With no addition or omission, return the entries below.

### Records for the task

*****

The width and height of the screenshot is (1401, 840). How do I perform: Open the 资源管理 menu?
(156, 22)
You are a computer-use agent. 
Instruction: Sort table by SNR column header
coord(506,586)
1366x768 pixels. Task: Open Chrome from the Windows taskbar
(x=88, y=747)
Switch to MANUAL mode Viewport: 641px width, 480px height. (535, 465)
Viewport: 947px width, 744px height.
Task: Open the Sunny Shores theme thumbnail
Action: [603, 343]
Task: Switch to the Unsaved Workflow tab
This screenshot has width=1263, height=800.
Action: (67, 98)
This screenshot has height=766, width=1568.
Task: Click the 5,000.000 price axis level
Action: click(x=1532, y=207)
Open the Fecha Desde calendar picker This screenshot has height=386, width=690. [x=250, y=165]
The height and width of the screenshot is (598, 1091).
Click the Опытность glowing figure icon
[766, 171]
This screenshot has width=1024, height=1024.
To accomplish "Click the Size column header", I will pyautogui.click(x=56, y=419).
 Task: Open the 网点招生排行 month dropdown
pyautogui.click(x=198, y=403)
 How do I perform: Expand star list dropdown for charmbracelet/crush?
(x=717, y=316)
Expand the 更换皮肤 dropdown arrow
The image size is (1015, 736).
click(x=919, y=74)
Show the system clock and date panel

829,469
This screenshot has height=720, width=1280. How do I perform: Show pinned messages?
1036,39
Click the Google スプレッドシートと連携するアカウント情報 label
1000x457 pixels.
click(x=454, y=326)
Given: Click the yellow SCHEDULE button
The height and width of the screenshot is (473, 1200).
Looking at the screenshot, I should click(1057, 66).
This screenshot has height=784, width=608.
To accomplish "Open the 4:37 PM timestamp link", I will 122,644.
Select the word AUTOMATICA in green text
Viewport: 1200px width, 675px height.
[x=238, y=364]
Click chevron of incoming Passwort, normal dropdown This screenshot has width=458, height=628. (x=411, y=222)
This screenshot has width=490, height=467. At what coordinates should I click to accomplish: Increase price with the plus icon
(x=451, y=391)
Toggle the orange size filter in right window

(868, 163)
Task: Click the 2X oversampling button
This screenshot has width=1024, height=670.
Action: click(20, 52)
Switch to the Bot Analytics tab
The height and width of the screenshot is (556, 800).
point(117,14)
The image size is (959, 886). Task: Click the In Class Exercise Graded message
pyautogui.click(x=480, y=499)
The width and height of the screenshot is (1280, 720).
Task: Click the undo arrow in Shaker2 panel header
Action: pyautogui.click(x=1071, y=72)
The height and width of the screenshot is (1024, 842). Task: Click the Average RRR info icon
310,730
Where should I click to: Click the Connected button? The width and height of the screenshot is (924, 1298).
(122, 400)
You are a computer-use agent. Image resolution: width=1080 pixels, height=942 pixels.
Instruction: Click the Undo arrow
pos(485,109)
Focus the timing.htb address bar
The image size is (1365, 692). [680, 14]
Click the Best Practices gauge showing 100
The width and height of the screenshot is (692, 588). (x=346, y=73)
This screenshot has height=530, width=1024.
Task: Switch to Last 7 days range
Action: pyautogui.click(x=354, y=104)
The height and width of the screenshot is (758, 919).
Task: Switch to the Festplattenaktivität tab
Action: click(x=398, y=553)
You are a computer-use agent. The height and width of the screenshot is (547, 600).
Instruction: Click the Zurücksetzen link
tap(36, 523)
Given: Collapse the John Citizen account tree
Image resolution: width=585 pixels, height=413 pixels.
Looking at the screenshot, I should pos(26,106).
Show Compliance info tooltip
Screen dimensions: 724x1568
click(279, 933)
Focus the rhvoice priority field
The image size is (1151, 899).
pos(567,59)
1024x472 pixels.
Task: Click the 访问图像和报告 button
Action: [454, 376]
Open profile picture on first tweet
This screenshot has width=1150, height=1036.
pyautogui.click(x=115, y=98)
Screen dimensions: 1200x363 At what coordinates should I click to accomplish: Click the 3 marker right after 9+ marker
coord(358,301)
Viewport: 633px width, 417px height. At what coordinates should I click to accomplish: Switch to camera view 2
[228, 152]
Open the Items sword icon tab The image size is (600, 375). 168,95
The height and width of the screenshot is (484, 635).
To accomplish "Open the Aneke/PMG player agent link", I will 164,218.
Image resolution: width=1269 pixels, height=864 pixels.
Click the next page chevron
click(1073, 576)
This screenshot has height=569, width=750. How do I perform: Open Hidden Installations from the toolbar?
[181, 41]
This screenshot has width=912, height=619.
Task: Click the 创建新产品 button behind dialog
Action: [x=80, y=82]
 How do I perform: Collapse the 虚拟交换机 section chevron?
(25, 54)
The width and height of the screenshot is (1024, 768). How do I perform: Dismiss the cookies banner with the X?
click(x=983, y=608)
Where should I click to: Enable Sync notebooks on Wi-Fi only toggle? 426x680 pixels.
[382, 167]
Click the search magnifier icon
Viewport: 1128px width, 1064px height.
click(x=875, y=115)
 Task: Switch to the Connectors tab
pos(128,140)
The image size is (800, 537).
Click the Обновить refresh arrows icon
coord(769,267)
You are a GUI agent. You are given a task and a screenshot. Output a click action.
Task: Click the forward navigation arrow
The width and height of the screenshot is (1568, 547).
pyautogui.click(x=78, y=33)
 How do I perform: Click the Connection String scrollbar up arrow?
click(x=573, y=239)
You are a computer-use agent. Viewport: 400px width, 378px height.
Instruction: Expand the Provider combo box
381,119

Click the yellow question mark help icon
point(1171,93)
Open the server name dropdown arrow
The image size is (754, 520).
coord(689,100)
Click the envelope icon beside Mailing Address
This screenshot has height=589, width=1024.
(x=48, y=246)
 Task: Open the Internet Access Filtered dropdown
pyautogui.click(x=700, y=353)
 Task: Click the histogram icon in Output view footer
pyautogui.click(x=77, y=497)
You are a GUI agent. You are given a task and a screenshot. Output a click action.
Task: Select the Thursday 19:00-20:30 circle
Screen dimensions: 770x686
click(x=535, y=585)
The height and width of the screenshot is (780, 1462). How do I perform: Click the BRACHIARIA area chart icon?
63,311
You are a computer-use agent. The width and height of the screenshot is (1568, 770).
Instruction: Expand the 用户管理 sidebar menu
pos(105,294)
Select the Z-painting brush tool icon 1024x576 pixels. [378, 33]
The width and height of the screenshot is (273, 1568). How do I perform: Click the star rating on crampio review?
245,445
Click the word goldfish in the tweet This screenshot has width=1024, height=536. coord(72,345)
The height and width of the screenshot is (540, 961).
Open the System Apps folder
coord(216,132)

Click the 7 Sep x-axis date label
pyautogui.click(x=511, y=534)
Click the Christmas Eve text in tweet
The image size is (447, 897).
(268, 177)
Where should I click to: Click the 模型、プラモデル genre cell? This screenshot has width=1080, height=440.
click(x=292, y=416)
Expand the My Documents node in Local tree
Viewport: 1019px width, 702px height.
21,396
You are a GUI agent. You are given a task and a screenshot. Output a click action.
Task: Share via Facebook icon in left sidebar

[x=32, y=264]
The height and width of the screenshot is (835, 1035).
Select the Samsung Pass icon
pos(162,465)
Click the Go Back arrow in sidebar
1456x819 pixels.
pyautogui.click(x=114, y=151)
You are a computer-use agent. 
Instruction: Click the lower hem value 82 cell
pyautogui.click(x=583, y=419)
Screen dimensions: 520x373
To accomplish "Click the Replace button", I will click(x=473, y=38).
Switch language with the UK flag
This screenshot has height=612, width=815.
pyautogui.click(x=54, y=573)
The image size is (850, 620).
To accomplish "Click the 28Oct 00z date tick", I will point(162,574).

*****

### The answer
The width and height of the screenshot is (1401, 840). How do I perform: Open the 资源管理 menu?
(156, 22)
You are a computer-use agent. 
Instruction: Sort table by SNR column header
coord(506,586)
1366x768 pixels. Task: Open Chrome from the Windows taskbar
(x=88, y=747)
Switch to MANUAL mode Viewport: 641px width, 480px height. (535, 465)
Viewport: 947px width, 744px height.
Task: Open the Sunny Shores theme thumbnail
Action: [603, 343]
Task: Switch to the Unsaved Workflow tab
This screenshot has width=1263, height=800.
Action: (67, 98)
This screenshot has height=766, width=1568.
Task: Click the 5,000.000 price axis level
Action: click(x=1532, y=207)
Open the Fecha Desde calendar picker This screenshot has height=386, width=690. [x=250, y=165]
The height and width of the screenshot is (598, 1091).
Click the Опытность glowing figure icon
[766, 171]
This screenshot has width=1024, height=1024.
To accomplish "Click the Size column header", I will pyautogui.click(x=56, y=419).
 Task: Open the 网点招生排行 month dropdown
pyautogui.click(x=198, y=403)
 How do I perform: Expand star list dropdown for charmbracelet/crush?
(x=717, y=316)
Expand the 更换皮肤 dropdown arrow
The image size is (1015, 736).
click(x=919, y=74)
Show the system clock and date panel

829,469
This screenshot has height=720, width=1280. How do I perform: Show pinned messages?
1036,39
Click the Google スプレッドシートと連携するアカウント情報 label
1000x457 pixels.
click(x=454, y=326)
Given: Click the yellow SCHEDULE button
The height and width of the screenshot is (473, 1200).
Looking at the screenshot, I should click(1057, 66).
This screenshot has height=784, width=608.
To accomplish "Open the 4:37 PM timestamp link", I will 122,644.
Select the word AUTOMATICA in green text
Viewport: 1200px width, 675px height.
[x=238, y=364]
Click chevron of incoming Passwort, normal dropdown This screenshot has width=458, height=628. (x=411, y=222)
This screenshot has width=490, height=467. At what coordinates should I click to accomplish: Increase price with the plus icon
(x=451, y=391)
Toggle the orange size filter in right window

(868, 163)
Task: Click the 2X oversampling button
This screenshot has width=1024, height=670.
Action: click(20, 52)
Switch to the Bot Analytics tab
The height and width of the screenshot is (556, 800).
point(117,14)
The image size is (959, 886). Task: Click the In Class Exercise Graded message
pyautogui.click(x=480, y=499)
The width and height of the screenshot is (1280, 720).
Task: Click the undo arrow in Shaker2 panel header
Action: pyautogui.click(x=1071, y=72)
The height and width of the screenshot is (1024, 842). Task: Click the Average RRR info icon
310,730
Where should I click to: Click the Connected button? The width and height of the screenshot is (924, 1298).
(122, 400)
You are a computer-use agent. Image resolution: width=1080 pixels, height=942 pixels.
Instruction: Click the Undo arrow
pos(485,109)
Focus the timing.htb address bar
The image size is (1365, 692). [680, 14]
Click the Best Practices gauge showing 100
The width and height of the screenshot is (692, 588). (x=346, y=73)
This screenshot has height=530, width=1024.
Task: Switch to Last 7 days range
Action: pyautogui.click(x=354, y=104)
The height and width of the screenshot is (758, 919).
Task: Switch to the Festplattenaktivität tab
Action: click(x=398, y=553)
You are a computer-use agent. The height and width of the screenshot is (547, 600).
Instruction: Click the Zurücksetzen link
tap(36, 523)
Given: Collapse the John Citizen account tree
Image resolution: width=585 pixels, height=413 pixels.
Looking at the screenshot, I should pos(26,106).
Show Compliance info tooltip
Screen dimensions: 724x1568
click(279, 933)
Focus the rhvoice priority field
The image size is (1151, 899).
pos(567,59)
1024x472 pixels.
Task: Click the 访问图像和报告 button
Action: [454, 376]
Open profile picture on first tweet
This screenshot has width=1150, height=1036.
pyautogui.click(x=115, y=98)
Screen dimensions: 1200x363 At what coordinates should I click to accomplish: Click the 3 marker right after 9+ marker
coord(358,301)
Viewport: 633px width, 417px height. At what coordinates should I click to accomplish: Switch to camera view 2
[228, 152]
Open the Items sword icon tab The image size is (600, 375). 168,95
The height and width of the screenshot is (484, 635).
To accomplish "Open the Aneke/PMG player agent link", I will 164,218.
Image resolution: width=1269 pixels, height=864 pixels.
Click the next page chevron
click(1073, 576)
This screenshot has height=569, width=750. How do I perform: Open Hidden Installations from the toolbar?
[181, 41]
This screenshot has width=912, height=619.
Task: Click the 创建新产品 button behind dialog
Action: [x=80, y=82]
 How do I perform: Collapse the 虚拟交换机 section chevron?
(25, 54)
The width and height of the screenshot is (1024, 768). How do I perform: Dismiss the cookies banner with the X?
click(x=983, y=608)
Where should I click to: Enable Sync notebooks on Wi-Fi only toggle? 426x680 pixels.
[382, 167]
Click the search magnifier icon
Viewport: 1128px width, 1064px height.
click(x=875, y=115)
 Task: Switch to the Connectors tab
pos(128,140)
The image size is (800, 537).
Click the Обновить refresh arrows icon
coord(769,267)
You are a GUI agent. You are given a task and a screenshot. Output a click action.
Task: Click the forward navigation arrow
The width and height of the screenshot is (1568, 547).
pyautogui.click(x=78, y=33)
 How do I perform: Click the Connection String scrollbar up arrow?
click(x=573, y=239)
You are a computer-use agent. Viewport: 400px width, 378px height.
Instruction: Expand the Provider combo box
381,119

Click the yellow question mark help icon
point(1171,93)
Open the server name dropdown arrow
The image size is (754, 520).
coord(689,100)
Click the envelope icon beside Mailing Address
This screenshot has height=589, width=1024.
(x=48, y=246)
 Task: Open the Internet Access Filtered dropdown
pyautogui.click(x=700, y=353)
 Task: Click the histogram icon in Output view footer
pyautogui.click(x=77, y=497)
You are a GUI agent. You are given a task and a screenshot. Output a click action.
Task: Select the Thursday 19:00-20:30 circle
Screen dimensions: 770x686
click(x=535, y=585)
The height and width of the screenshot is (780, 1462). How do I perform: Click the BRACHIARIA area chart icon?
63,311
You are a computer-use agent. The width and height of the screenshot is (1568, 770).
Instruction: Expand the 用户管理 sidebar menu
pos(105,294)
Select the Z-painting brush tool icon 1024x576 pixels. [378, 33]
The width and height of the screenshot is (273, 1568). How do I perform: Click the star rating on crampio review?
245,445
Click the word goldfish in the tweet This screenshot has width=1024, height=536. coord(72,345)
The height and width of the screenshot is (540, 961).
Open the System Apps folder
coord(216,132)

Click the 7 Sep x-axis date label
pyautogui.click(x=511, y=534)
Click the Christmas Eve text in tweet
The image size is (447, 897).
(268, 177)
Where should I click to: Click the 模型、プラモデル genre cell? This screenshot has width=1080, height=440.
click(x=292, y=416)
Expand the My Documents node in Local tree
Viewport: 1019px width, 702px height.
21,396
You are a GUI agent. You are given a task and a screenshot. Output a click action.
Task: Share via Facebook icon in left sidebar

[x=32, y=264]
The height and width of the screenshot is (835, 1035).
Select the Samsung Pass icon
pos(162,465)
Click the Go Back arrow in sidebar
1456x819 pixels.
pyautogui.click(x=114, y=151)
You are a computer-use agent. 
Instruction: Click the lower hem value 82 cell
pyautogui.click(x=583, y=419)
Screen dimensions: 520x373
To accomplish "Click the Replace button", I will click(x=473, y=38).
Switch language with the UK flag
This screenshot has height=612, width=815.
pyautogui.click(x=54, y=573)
The image size is (850, 620).
To accomplish "Click the 28Oct 00z date tick", I will point(162,574).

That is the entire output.